La Commissione diritti umani delle Nazioni unite ha dichiarato ricevibile il ricorso presentato dall'ex governatore catalano Carles Puigdemont, che sostiene che Madrid abbia violato il suo diritto a essere eletto e le sue libertà di espressione e associazione. Puigdemont aveva presentato il ricorso lo scorso 1° marzo e l'accettazione è giunta dunque in meno di un mese, ma non è attesa una risoluzione a breve dal momento che la Spagna ha sei mesi di tempo per presentare osservazioni e informazioni. L'ex governatore della Catalogna ritiene che Madrid abbia violato parte della 'Dichiarazione universale dei diritti umani' e la 'Carta dei diritti civili e politici'.

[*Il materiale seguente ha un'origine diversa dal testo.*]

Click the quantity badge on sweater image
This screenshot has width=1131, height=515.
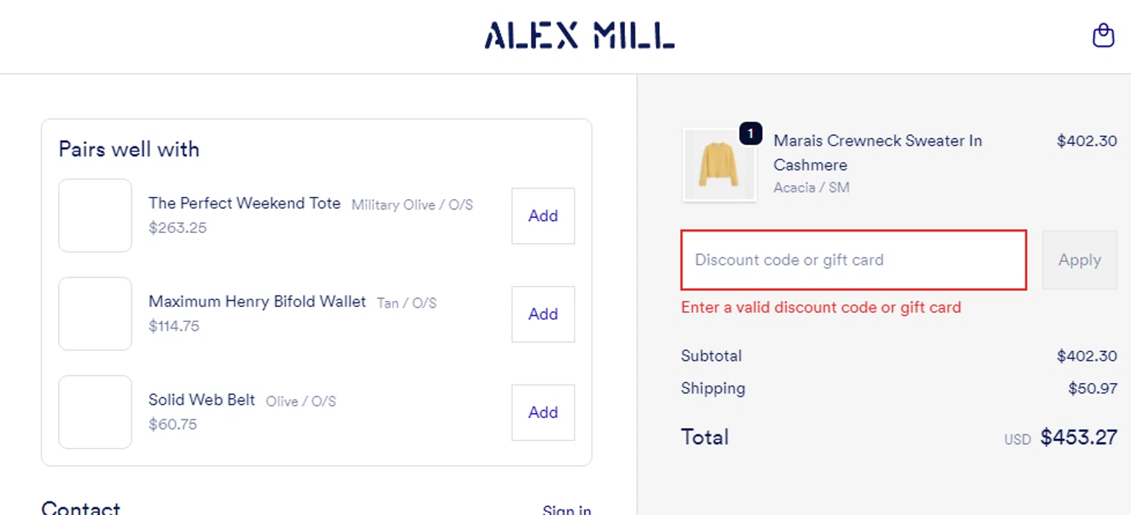click(750, 133)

Il suo avvocato, Gonzalo Boyé, dopo avergli fatto visito alla prigione di Neumuenster, in Germania, dove Puidgemont è detenuto dolo l'essere stato arrestato domenica scorsa,mentre attraversava il confine con la Danimarca, ha dichiarato che l'ex presidente catalano "non si arrenderà mai" ed è "determinato a continuare a combattere". Puigdemont, ha aggiunto il legale, ha detto di avere "piena fiducia" nella giustizia tedesca, che dovrà decidere sulla sua estradizione in Spagna.

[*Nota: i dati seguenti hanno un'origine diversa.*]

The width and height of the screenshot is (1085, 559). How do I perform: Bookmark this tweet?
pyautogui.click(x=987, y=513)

Nel frattempo in Catalogna continua la rivolta dei manifestanti indipendentisti. La polizia è intervenuta per eliminare i blocchi stradali allestiti dai dimostranti che avevano fermato, dal lato spagnolo, l'autostrada che collega Spagna e Francia. La tv catalana TV3 ha mostrato in diretta agenti in tenuta anti-sommossa della polizia catalana che circondavano i dimostranti seduti sull'autostrada AP-7, vicino alla frontiera francese, e li trascinavano via mentre venivano contestati con fischi. In mattinata la circolazione era stata deviata per permettere agli automobilisti di aggirare i blocchi.

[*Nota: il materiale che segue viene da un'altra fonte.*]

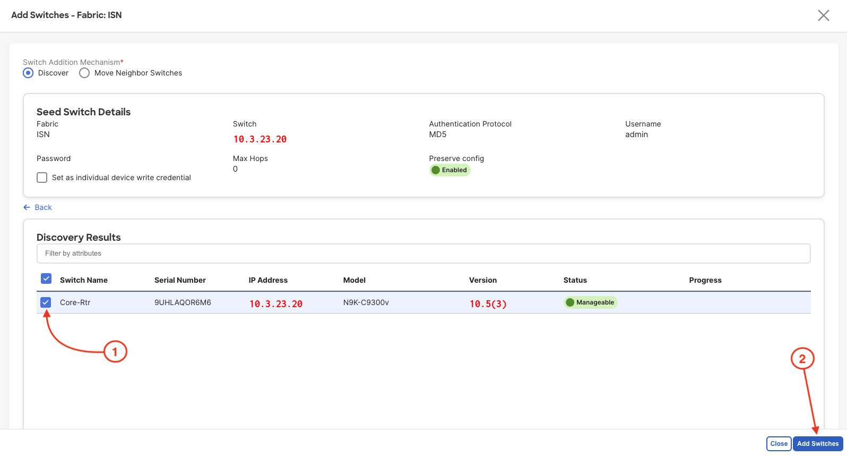847x456 pixels.
Task: Select the Discover radio button
Action: click(28, 73)
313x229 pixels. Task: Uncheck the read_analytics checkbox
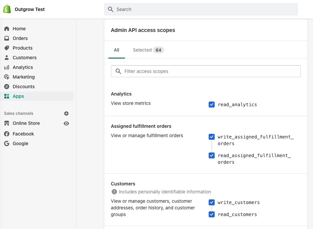click(x=212, y=105)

Oltre che sulla AP-7, il traffico è stato bloccato dai manifestanti anche nei dintorni di Lleida, nell'ovest della Catalogna, sull'autostrada A-2 che collega la regione a Saragozza. E sono stati occupati anche la nazionale N340 che collega la Catalogna alla costa sudest della Spagna, come pure i due principali accessi a Barcellona, da nord e da sud. Proteste sono attese anche in serata nei pressi della stazione di Sants, la principale di Barcellona.